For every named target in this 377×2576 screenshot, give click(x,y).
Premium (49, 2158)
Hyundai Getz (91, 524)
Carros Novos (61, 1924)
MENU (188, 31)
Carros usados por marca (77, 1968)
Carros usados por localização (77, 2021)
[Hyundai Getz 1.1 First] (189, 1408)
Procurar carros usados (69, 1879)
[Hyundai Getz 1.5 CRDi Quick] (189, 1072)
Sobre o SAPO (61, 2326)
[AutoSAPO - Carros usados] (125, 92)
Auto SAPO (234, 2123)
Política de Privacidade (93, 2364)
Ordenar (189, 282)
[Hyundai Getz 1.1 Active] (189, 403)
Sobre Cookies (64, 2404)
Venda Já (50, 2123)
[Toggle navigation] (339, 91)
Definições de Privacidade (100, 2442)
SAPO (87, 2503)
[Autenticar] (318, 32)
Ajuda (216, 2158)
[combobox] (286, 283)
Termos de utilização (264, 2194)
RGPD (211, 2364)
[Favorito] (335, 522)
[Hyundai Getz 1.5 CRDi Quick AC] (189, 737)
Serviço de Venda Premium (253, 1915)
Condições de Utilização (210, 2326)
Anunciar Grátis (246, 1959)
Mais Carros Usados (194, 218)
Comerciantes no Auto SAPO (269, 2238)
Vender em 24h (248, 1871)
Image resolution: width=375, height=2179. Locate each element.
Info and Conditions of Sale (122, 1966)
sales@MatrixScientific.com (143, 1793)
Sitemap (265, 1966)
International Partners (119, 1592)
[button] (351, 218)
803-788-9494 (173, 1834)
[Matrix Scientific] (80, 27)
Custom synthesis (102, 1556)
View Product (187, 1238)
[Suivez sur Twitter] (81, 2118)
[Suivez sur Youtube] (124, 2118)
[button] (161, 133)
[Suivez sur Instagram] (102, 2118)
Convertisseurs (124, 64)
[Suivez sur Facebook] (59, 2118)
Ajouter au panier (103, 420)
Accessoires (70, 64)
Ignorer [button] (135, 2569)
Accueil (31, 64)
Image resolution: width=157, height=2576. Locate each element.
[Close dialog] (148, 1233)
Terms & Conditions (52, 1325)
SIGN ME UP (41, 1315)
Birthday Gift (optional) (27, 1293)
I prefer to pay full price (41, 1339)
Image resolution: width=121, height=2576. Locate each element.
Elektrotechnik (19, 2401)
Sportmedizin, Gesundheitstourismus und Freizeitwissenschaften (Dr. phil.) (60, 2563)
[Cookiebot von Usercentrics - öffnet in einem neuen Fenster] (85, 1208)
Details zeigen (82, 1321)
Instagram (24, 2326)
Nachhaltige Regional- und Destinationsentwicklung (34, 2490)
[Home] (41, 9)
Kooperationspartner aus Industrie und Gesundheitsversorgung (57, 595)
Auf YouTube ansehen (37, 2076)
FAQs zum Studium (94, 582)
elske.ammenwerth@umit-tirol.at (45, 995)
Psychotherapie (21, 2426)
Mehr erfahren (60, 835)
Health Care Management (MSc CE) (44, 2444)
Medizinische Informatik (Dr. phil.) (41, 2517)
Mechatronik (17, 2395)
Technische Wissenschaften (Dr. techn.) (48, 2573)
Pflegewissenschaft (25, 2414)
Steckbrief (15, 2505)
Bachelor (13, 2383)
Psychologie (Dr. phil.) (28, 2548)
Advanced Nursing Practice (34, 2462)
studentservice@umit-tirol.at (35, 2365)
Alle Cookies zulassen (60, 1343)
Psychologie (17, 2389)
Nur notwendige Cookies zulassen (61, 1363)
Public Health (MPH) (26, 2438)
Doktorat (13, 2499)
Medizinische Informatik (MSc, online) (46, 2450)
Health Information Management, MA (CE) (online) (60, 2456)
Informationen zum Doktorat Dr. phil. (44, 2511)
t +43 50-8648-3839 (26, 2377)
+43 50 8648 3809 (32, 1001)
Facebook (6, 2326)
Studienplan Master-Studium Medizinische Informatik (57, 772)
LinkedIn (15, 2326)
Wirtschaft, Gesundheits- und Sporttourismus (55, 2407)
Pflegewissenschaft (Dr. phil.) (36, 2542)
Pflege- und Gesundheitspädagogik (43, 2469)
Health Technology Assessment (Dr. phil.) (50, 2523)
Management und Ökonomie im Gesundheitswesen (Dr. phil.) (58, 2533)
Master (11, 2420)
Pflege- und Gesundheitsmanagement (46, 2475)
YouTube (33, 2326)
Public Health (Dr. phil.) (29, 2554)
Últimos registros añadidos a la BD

(Exercise) Word for word, set down all of the material.

(Result for this exercise)
For every named target in this 377×2576 screenshot, give click(x,y).
Premium (49, 2158)
Hyundai Getz (91, 524)
Carros Novos (61, 1924)
MENU (188, 31)
Carros usados por marca (77, 1968)
Carros usados por localização (77, 2021)
[Hyundai Getz 1.1 First] (189, 1408)
Procurar carros usados (69, 1879)
[Hyundai Getz 1.5 CRDi Quick] (189, 1072)
Sobre o SAPO (61, 2326)
[AutoSAPO - Carros usados] (125, 92)
Auto SAPO (234, 2123)
Política de Privacidade (93, 2364)
Ordenar (189, 282)
[Hyundai Getz 1.1 Active] (189, 403)
Sobre Cookies (64, 2404)
Venda Já (50, 2123)
[Toggle navigation] (339, 91)
Definições de Privacidade (100, 2442)
SAPO (87, 2503)
[Autenticar] (318, 32)
Ajuda (216, 2158)
[combobox] (286, 283)
Termos de utilização (264, 2194)
RGPD (211, 2364)
[Favorito] (335, 522)
[Hyundai Getz 1.5 CRDi Quick AC] (189, 737)
Serviço de Venda Premium (253, 1915)
Condições de Utilização (210, 2326)
Anunciar Grátis (246, 1959)
Mais Carros Usados (194, 218)
Comerciantes no Auto SAPO (269, 2238)
Vender em 24h (248, 1871)
Image resolution: width=375, height=2179. Locate each element.
Info and Conditions of Sale (122, 1966)
sales@MatrixScientific.com (143, 1793)
Sitemap (265, 1966)
International Partners (119, 1592)
[button] (351, 218)
803-788-9494 (173, 1834)
[Matrix Scientific] (80, 27)
Custom synthesis (102, 1556)
View Product (187, 1238)
[Suivez sur Twitter] (81, 2118)
[Suivez sur Youtube] (124, 2118)
[button] (161, 133)
[Suivez sur Instagram] (102, 2118)
Convertisseurs (124, 64)
[Suivez sur Facebook] (59, 2118)
Ajouter au panier (103, 420)
Accessoires (70, 64)
Ignorer [button] (135, 2569)
Accueil (31, 64)
Image resolution: width=157, height=2576. Locate each element.
[Close dialog] (148, 1233)
Terms & Conditions (52, 1325)
SIGN ME UP (41, 1315)
Birthday Gift (optional) (27, 1293)
I prefer to pay full price (41, 1339)
Image resolution: width=121, height=2576. Locate each element.
Elektrotechnik (19, 2401)
Sportmedizin, Gesundheitstourismus und Freizeitwissenschaften (Dr. phil.) (60, 2563)
[Cookiebot von Usercentrics - öffnet in einem neuen Fenster] (85, 1208)
Details zeigen (82, 1321)
Instagram (24, 2326)
Nachhaltige Regional- und Destinationsentwicklung (34, 2490)
[Home] (41, 9)
Kooperationspartner aus Industrie und Gesundheitsversorgung (57, 595)
Auf YouTube ansehen (37, 2076)
FAQs zum Studium (94, 582)
elske.ammenwerth@umit-tirol.at (45, 995)
Psychotherapie (21, 2426)
Mehr erfahren (60, 835)
Health Care Management (MSc CE) (44, 2444)
Medizinische Informatik (Dr. phil.) (41, 2517)
Mechatronik (17, 2395)
Technische Wissenschaften (Dr. techn.) (48, 2573)
Pflegewissenschaft (25, 2414)
Steckbrief (15, 2505)
Bachelor (13, 2383)
Psychologie (Dr. phil.) (28, 2548)
Advanced Nursing Practice (34, 2462)
studentservice@umit-tirol.at (35, 2365)
Alle Cookies zulassen (60, 1343)
Psychologie (17, 2389)
Nur notwendige Cookies zulassen (61, 1363)
Public Health (MPH) (26, 2438)
Doktorat (13, 2499)
Medizinische Informatik (MSc, online) (46, 2450)
Health Information Management, MA (CE) (online) (60, 2456)
Informationen zum Doktorat Dr. phil. (44, 2511)
t +43 50-8648-3839 (26, 2377)
+43 50 8648 3809 (32, 1001)
Facebook (6, 2326)
Studienplan Master-Studium Medizinische Informatik (57, 772)
LinkedIn (15, 2326)
Wirtschaft, Gesundheits- und Sporttourismus (55, 2407)
Pflegewissenschaft (Dr. phil.) (36, 2542)
Pflege- und Gesundheitspädagogik (43, 2469)
Health Technology Assessment (Dr. phil.) (50, 2523)
Management und Ökonomie im Gesundheitswesen (Dr. phil.) (58, 2533)
Master (11, 2420)
Pflege- und Gesundheitsmanagement (46, 2475)
YouTube (33, 2326)
Public Health (Dr. phil.) (29, 2554)
Últimos registros añadidos a la BD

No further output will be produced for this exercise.